Am Montag dementierte ein Sprecher des »Verbandes der Sunniten für Dawa und Dschihad«, wie Boko Haram eigentlich heißt, daß seine Organisation für den Anschlag verantwortlich sei. Die nigerianische Zeitung Vanguard zitierte Imam Muhammadu Marwana, der im Hausa-Programm von Radio France International (RFI) versichert hatte, daß Boko Haram nicht in den »beklagenswerten Angriff« auf die Schule involviert gewesen sei. Zugleich bat Marwana jene um Vergebung, die bei früheren Attentaten Freunde und Verwandte verloren haben. Diese sollen der Sekte verzeihen, so wie diese »all jenen verziehen hat, die Grausamkeiten gegen uns begangen haben«, so Marwana laut Vanguard. Gleichzeitig gab die nigerianische Regierung bekannt, daß ein Waffenstillstandsabkommen mit Boko Haram unterzeichnet worden sei. Mehrere nigerianische Medien zitierten den nigerianischen Minister für für besondere Angelegenheiten, Alhaji Kabiru Turaki, der in derselben RFI-Sendung über die Unterzeichnung berichtete. Turaki ist Vorsitzender eines 25köpfigen Friedens- und Dialogkomitees, das Präsident Goodluck Jonathan im Mai dieses Jahres eingesetzt hatte. Aufgabe des Gremiums war es, Bedingungen für eine Amnestie für Mitglieder von Boko Haram auszuhandeln. Unmittelbar nachdem das Komitee seine Arbeit aufgenommen hatte, entsandte Jonathan allerdings die Armee in die nordöstlichen Bundesstaaten, wo diese eine Offensive gegen die Islamisten startete. In der Folge kam es zu militärischen Angriffen auf Dörfer und zu weiteren Anschlägen. Tausende Bewohner der Region flohen vor den Kämpfen.
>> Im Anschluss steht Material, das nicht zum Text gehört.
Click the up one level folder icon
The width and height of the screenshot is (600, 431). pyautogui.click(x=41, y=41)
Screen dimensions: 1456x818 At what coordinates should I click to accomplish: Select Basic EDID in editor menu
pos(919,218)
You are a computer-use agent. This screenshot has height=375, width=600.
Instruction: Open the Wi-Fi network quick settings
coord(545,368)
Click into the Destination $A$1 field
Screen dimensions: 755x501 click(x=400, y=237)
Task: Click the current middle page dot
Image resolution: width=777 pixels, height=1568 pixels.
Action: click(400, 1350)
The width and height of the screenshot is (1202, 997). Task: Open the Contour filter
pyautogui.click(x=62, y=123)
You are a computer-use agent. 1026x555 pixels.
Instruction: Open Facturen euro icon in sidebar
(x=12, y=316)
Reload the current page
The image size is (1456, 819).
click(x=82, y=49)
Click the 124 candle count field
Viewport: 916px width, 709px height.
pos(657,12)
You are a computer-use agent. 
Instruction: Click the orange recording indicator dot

Was hinter den Kulissen verhandelt wurde, ist derzeit noch unklar, ebenso, ob die seitens Boko Haram in die Waffenstillstandsverhandlungen involvierten Personen tatsächlich für die gesamte Organisation sprechen. Fest steht aber, daß es neben der international bekannten Sekte zahlreiche weitere islamistische Gruppen in Nigeria gibt, die immer wieder mit Gewaltakten von sich reden machen. Insofern können die derzeitigen Verhandlungen mit Boko Haram auch die grundsätzliche Problematik nicht lösen, daß die angestaute Wut vor allem junger Nigerianer über Armut und fehlende Perspektiven sich weiterhin in Form religiös begründeter Anschläge entlädt.

Die Gespräche zwischen Regierung und Boko Haram sind eher ein weiterer Hinweis auf die starke Rolle, die letztere in den nördlichen Teilen Nigerias bereits spielt. Immer wieder hat es in der Vergangenheit Gerüchte und Hinweise darauf gegeben, daß Mitglieder der Sekte Einfluß bis in höchste politische Kreise haben. Das Dialogangebot der Regierung mit der gleichzeitigen militärischen Machtdemonstration ist somit ein Versuch, Boko Haram mittels Zuckerbrot und Peitsche zu einem Verhandlungspartner zu formen. Sofern sich die Meldungen über ein Waffenstillstandsabkommen bestätigen, scheint die Strategie aufzugehen.